Which of the Presidential Candidates might be the right one?

In identifying the right person, it is critical to establish criteria through which each candidate could be evaluated. None should be granted advantage based on name recognition, clan affiliation, or cash cushion. Election or selection should be criteria-based:

– Does he or she have a clear vision, grand strategy and a viable implementation plan to help him or her shake up the current externally manipulated political order?

– Is he or she willing to cut the umbilical cord of dependency and spearhead a nation willing to mainly rely on itself?

– Is he or she willing to put genuine reconciliation, public service and transparency on top of his or her priority list?

– Is he or she willing to pushback against IGAD & UNSOM diktats and accept the fact that the authority to govern comes from the people, and that he who grants you that authority can also take it away from you?

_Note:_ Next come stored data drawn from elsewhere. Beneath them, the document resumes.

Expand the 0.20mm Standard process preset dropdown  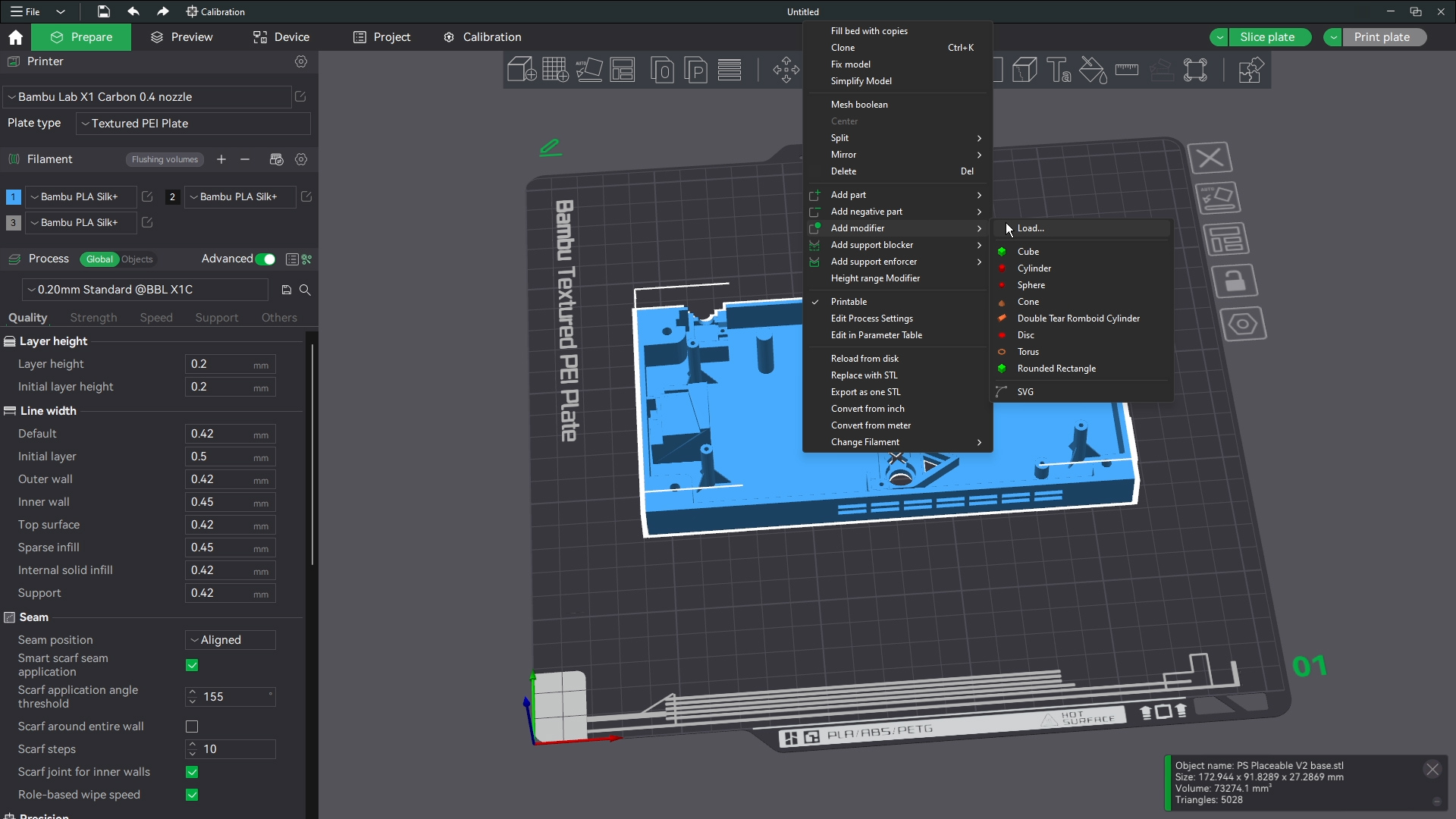coord(145,290)
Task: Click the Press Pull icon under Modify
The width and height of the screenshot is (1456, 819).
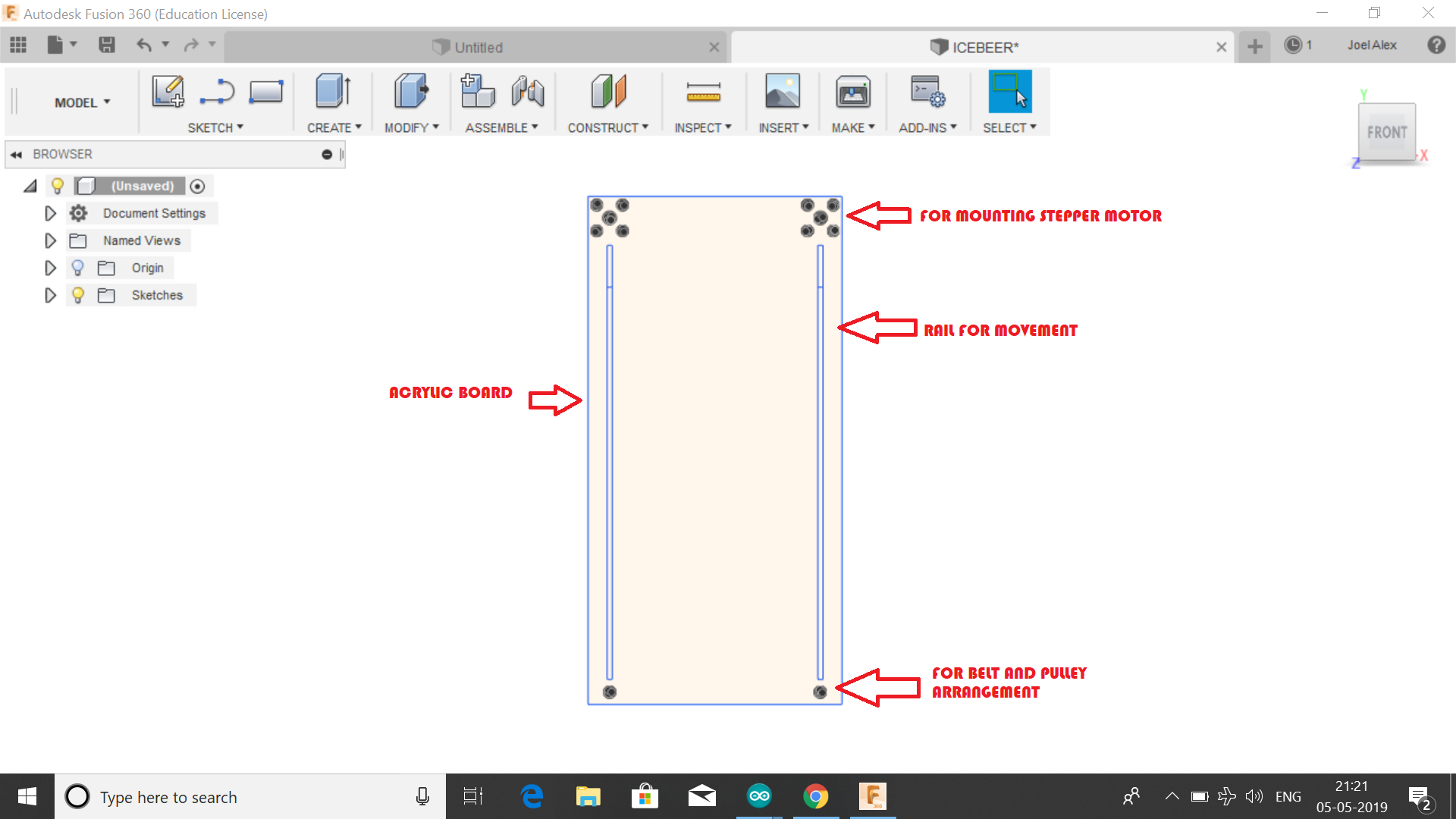Action: coord(410,92)
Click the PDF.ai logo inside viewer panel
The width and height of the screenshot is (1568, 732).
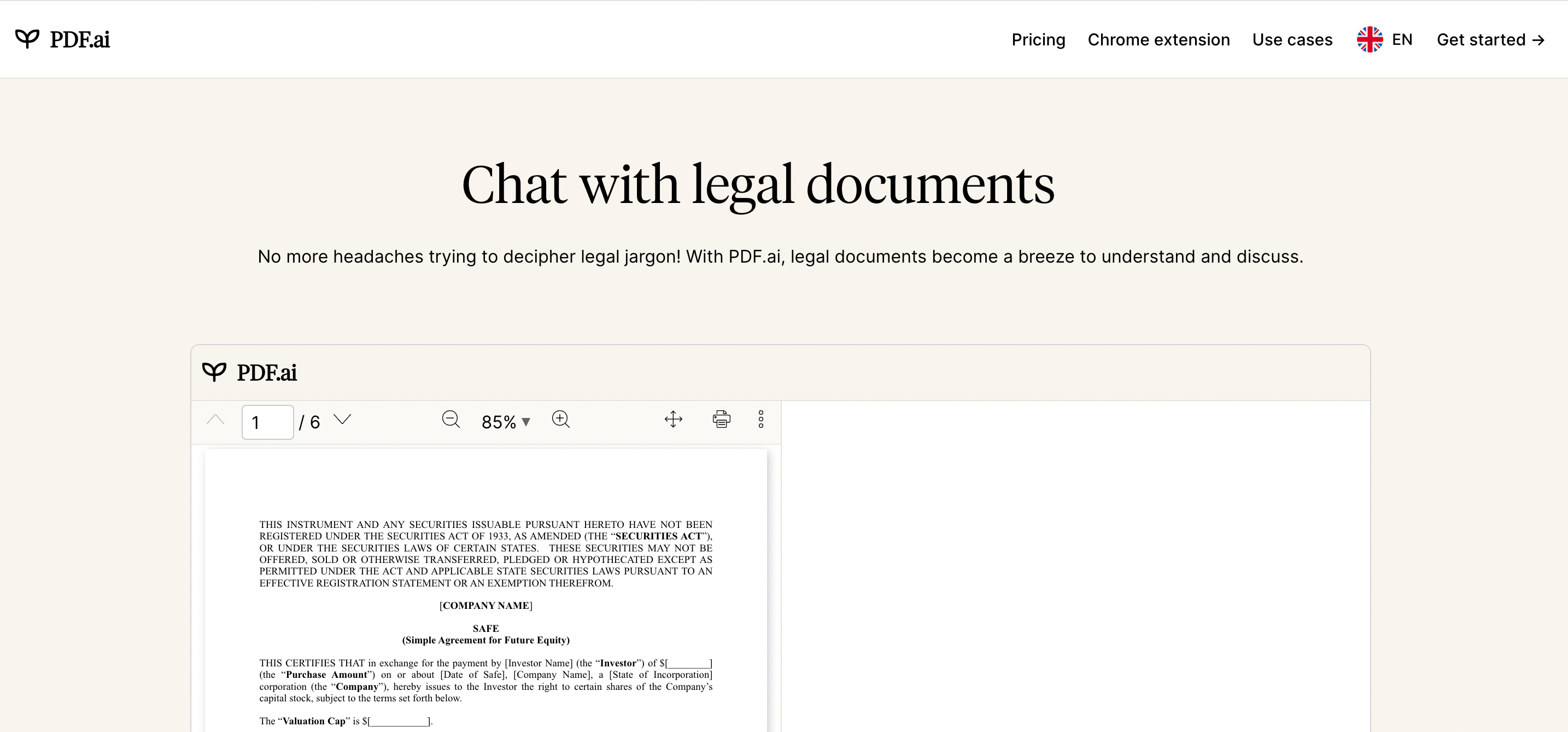click(249, 373)
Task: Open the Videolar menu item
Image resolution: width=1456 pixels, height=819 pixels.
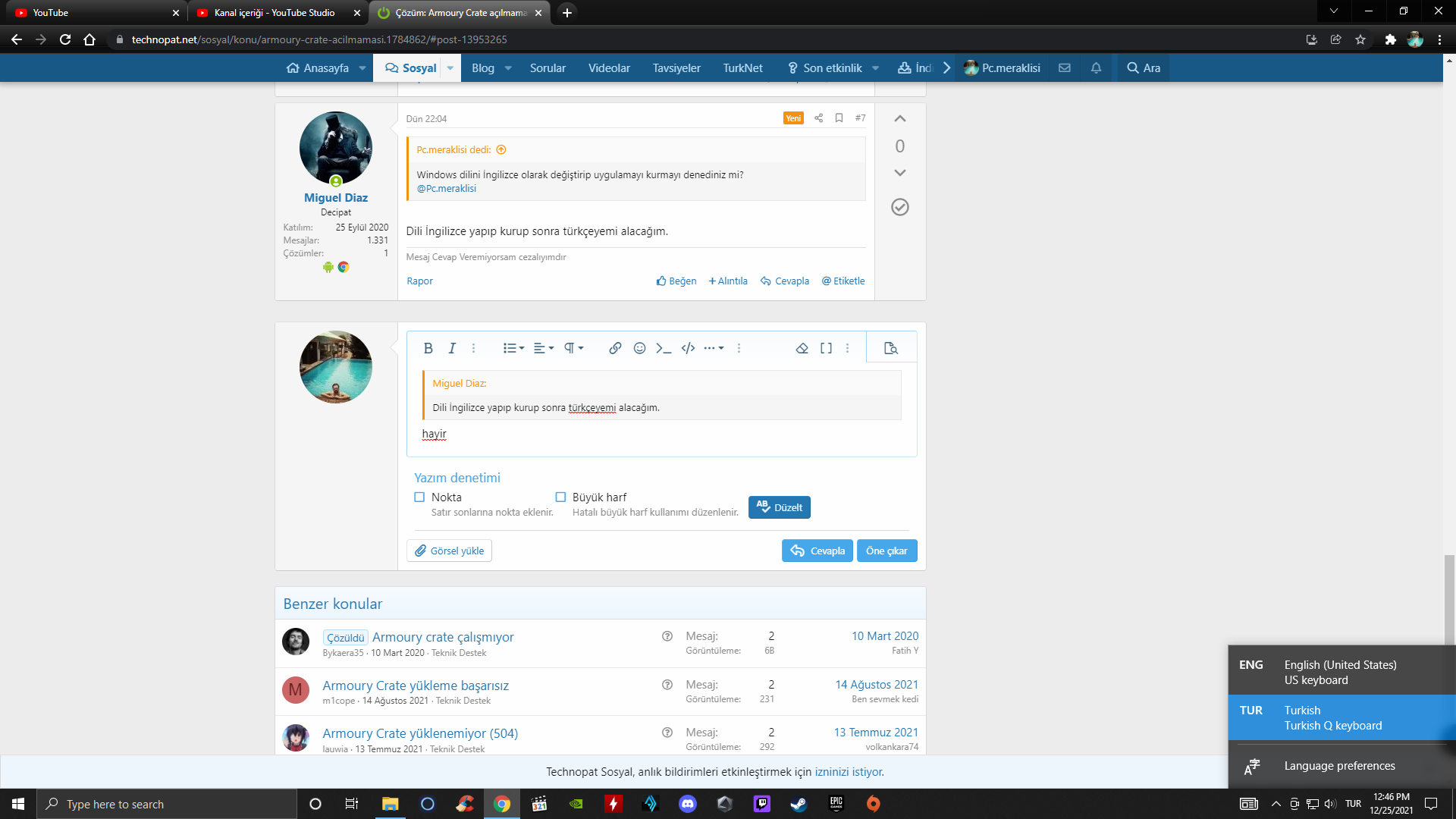Action: pos(609,68)
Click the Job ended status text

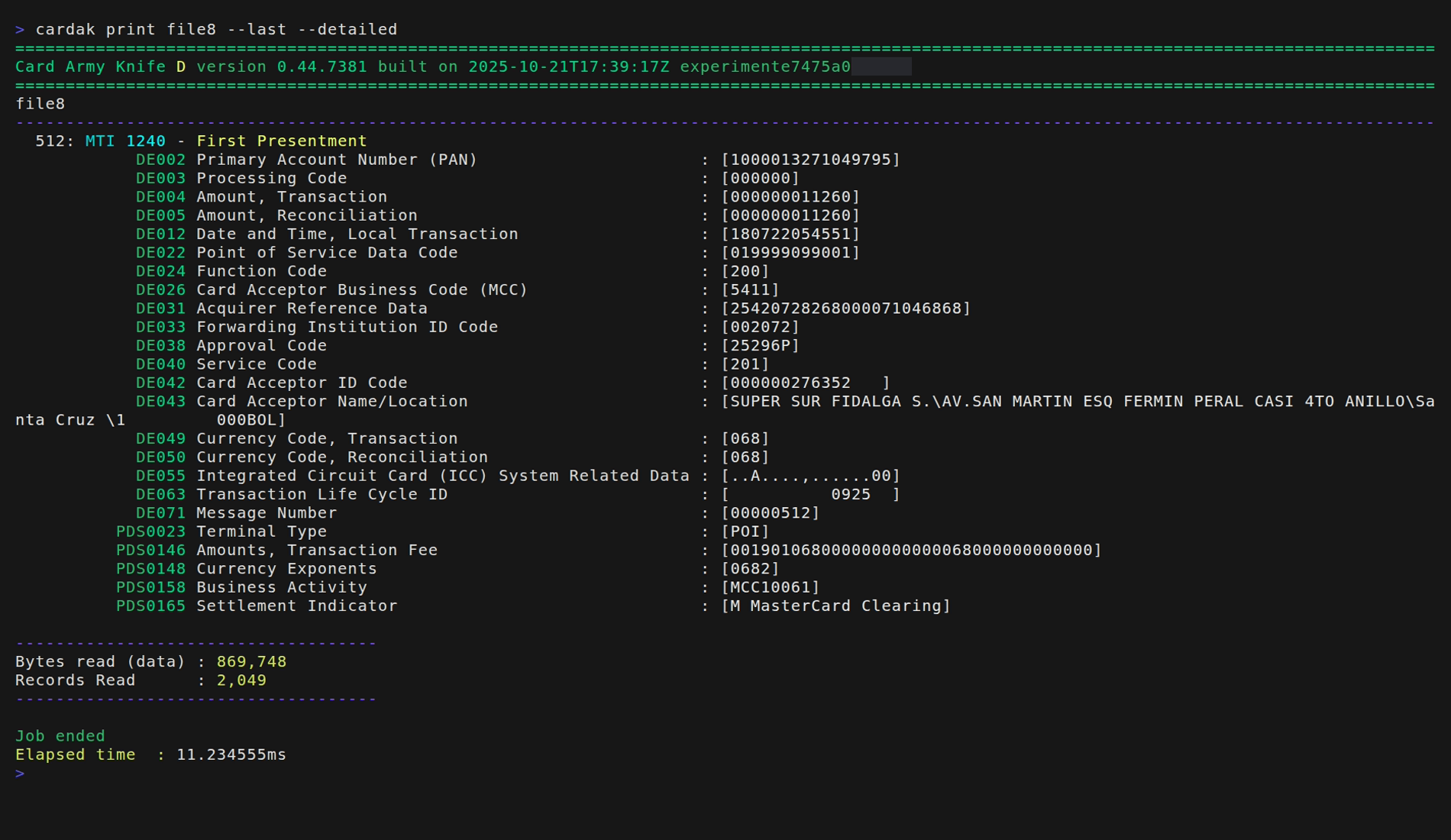[60, 735]
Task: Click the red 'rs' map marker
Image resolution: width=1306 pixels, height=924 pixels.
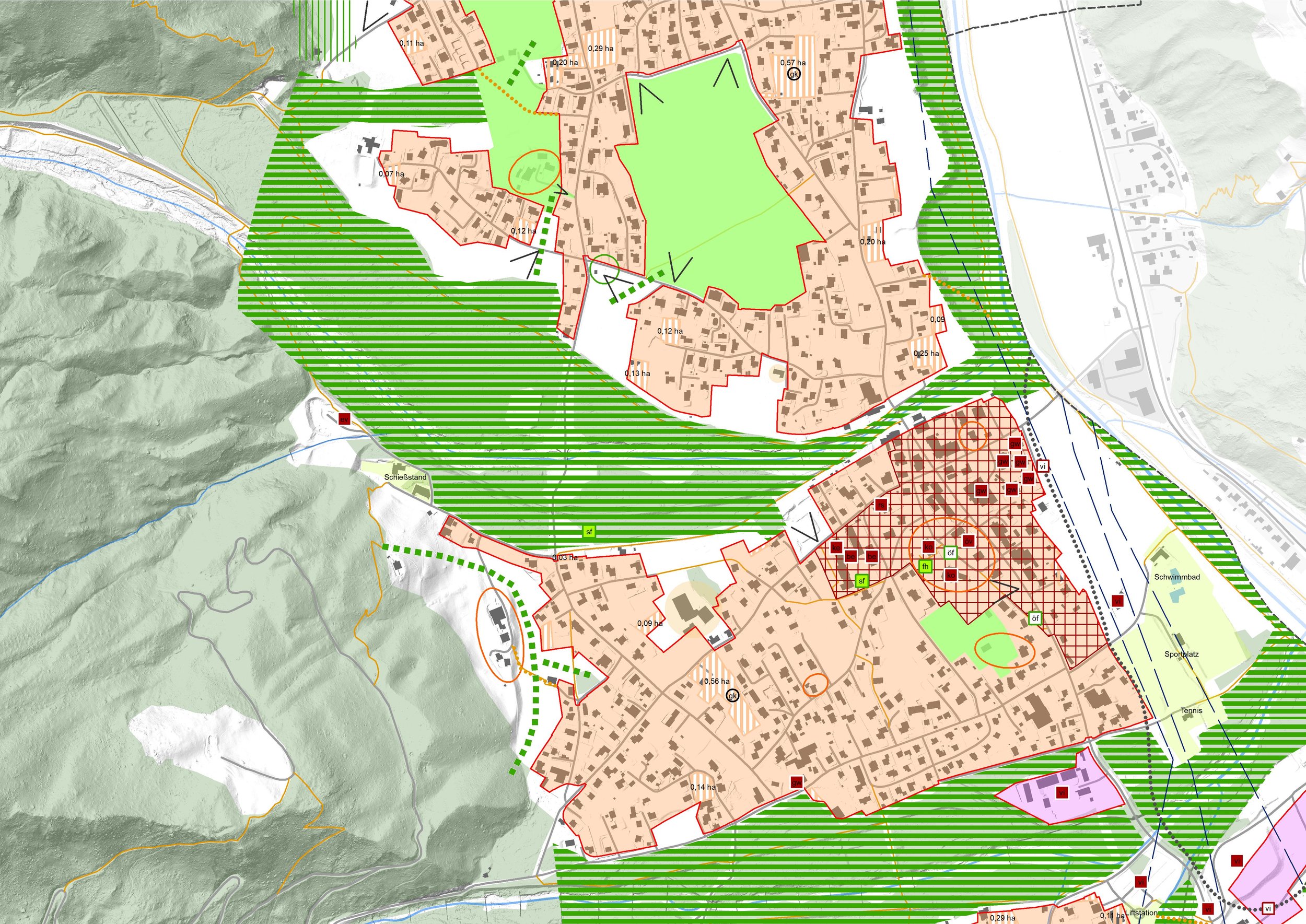Action: click(x=881, y=505)
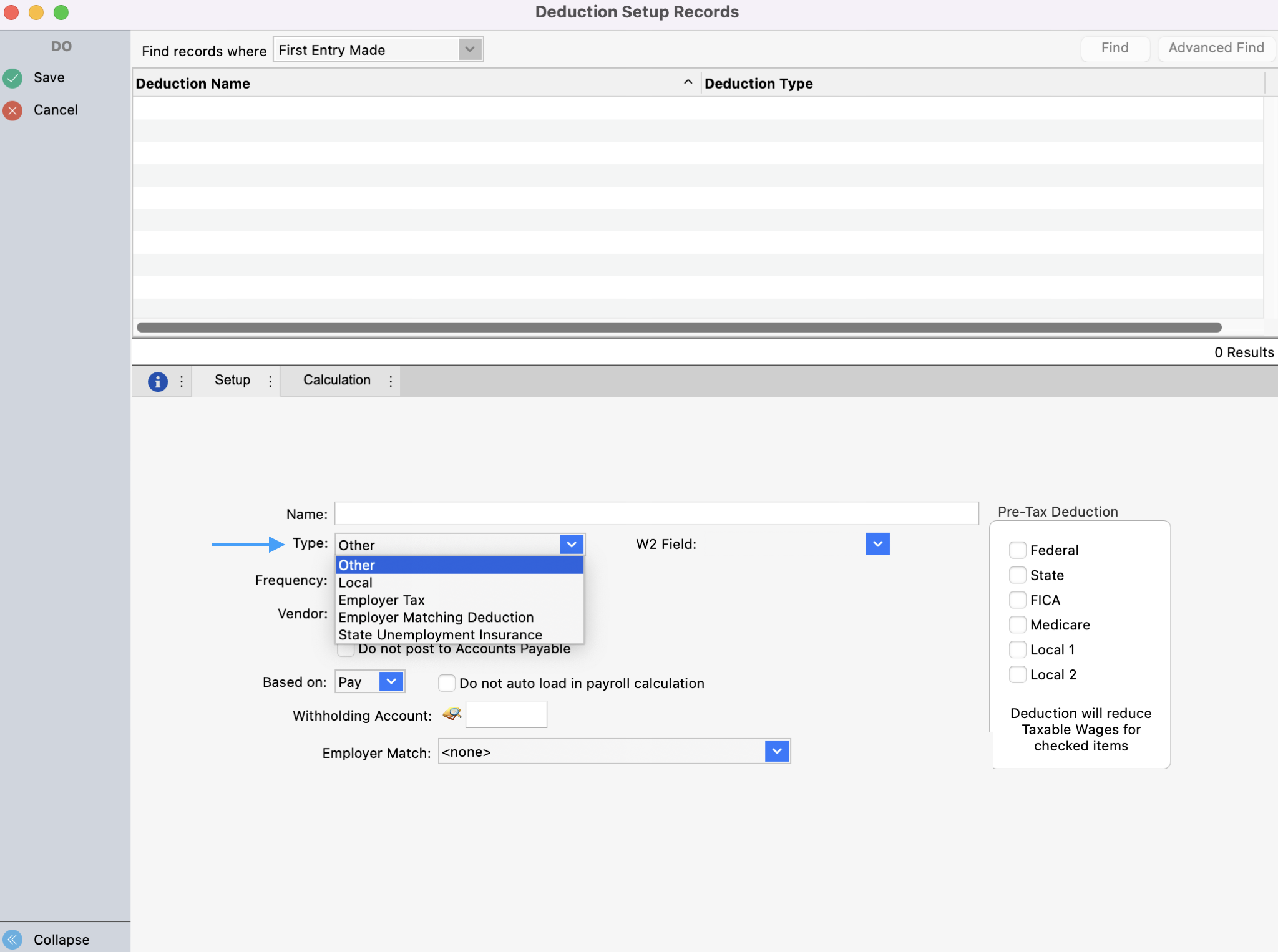Open the Based on Pay dropdown

(391, 681)
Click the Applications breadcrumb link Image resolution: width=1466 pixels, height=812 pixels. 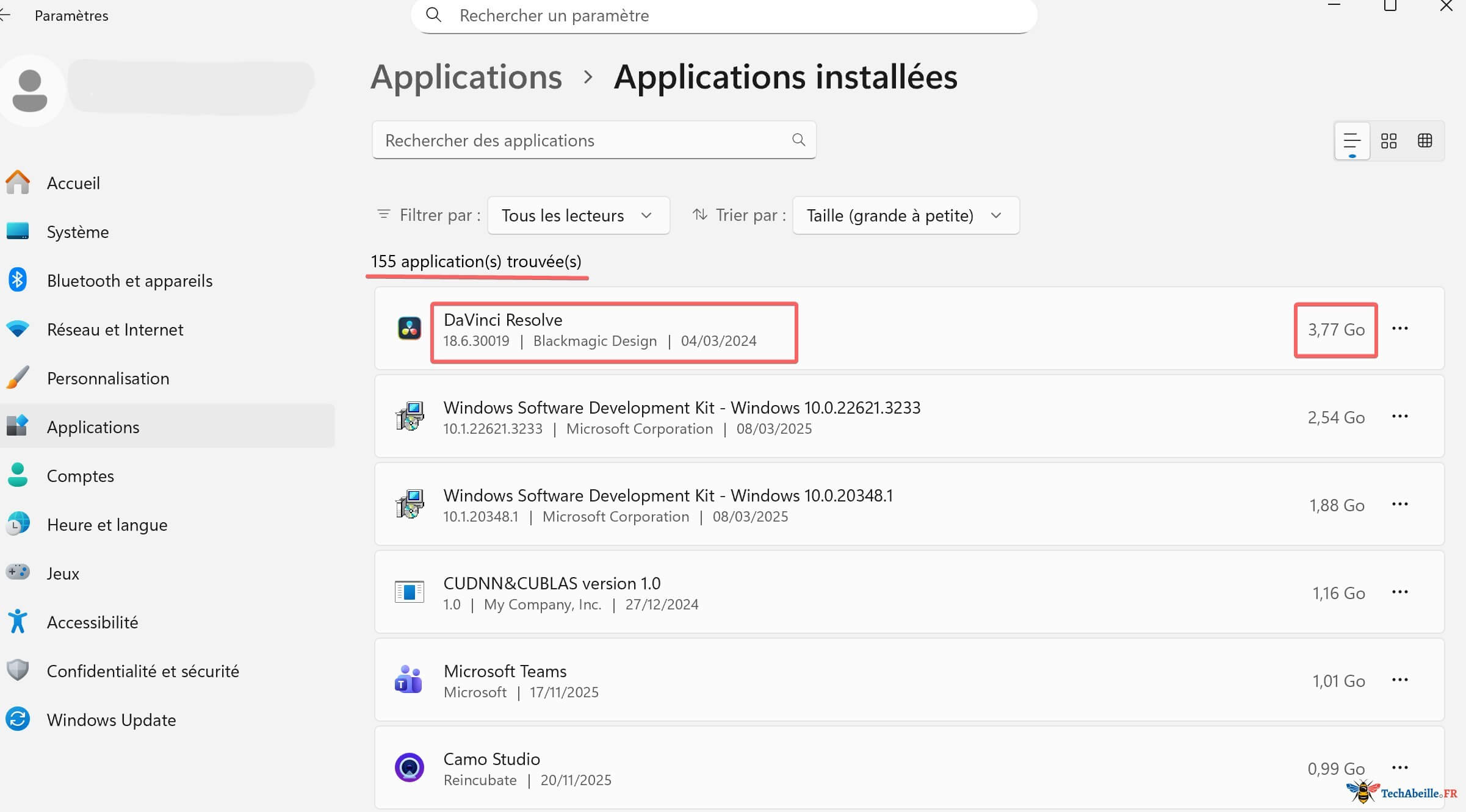[466, 77]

– Does he or she recognize the existential importance of having one or two strategic partners instead of an array of states and interest groups of conflicting interests?

If these criteria seem too difficult to meet, rest assured, they are. No one should be misled to believe otherwise.

Sowing Before Harvesting

The succeeding president and government will not make substantive change so long as they do not put genuine reconciliation, followed by constitutional convention that addresses all critical issues ignored by the current counterfeit document, at the top of their priority list.

The new constitution must overhaul the political order of the day. It may acknowledge the social relevance of clan structure but must declare in no uncertain terms the separation of clans and state and ensure that clans have no political authority and that clan-based distribution of political power is done with. In their very nature, clans promote exclusive rights and perpetual zero-sum strife against other clans.

Somalia may not get a candidate who meets every aspect of the criteria but it cannot afford not to raise the bar. It is time for the public to demand accountable leaders with transformational vision. It is time to resist getting intoxicated with political rhetoric. It is time to end the mirage-chasing game.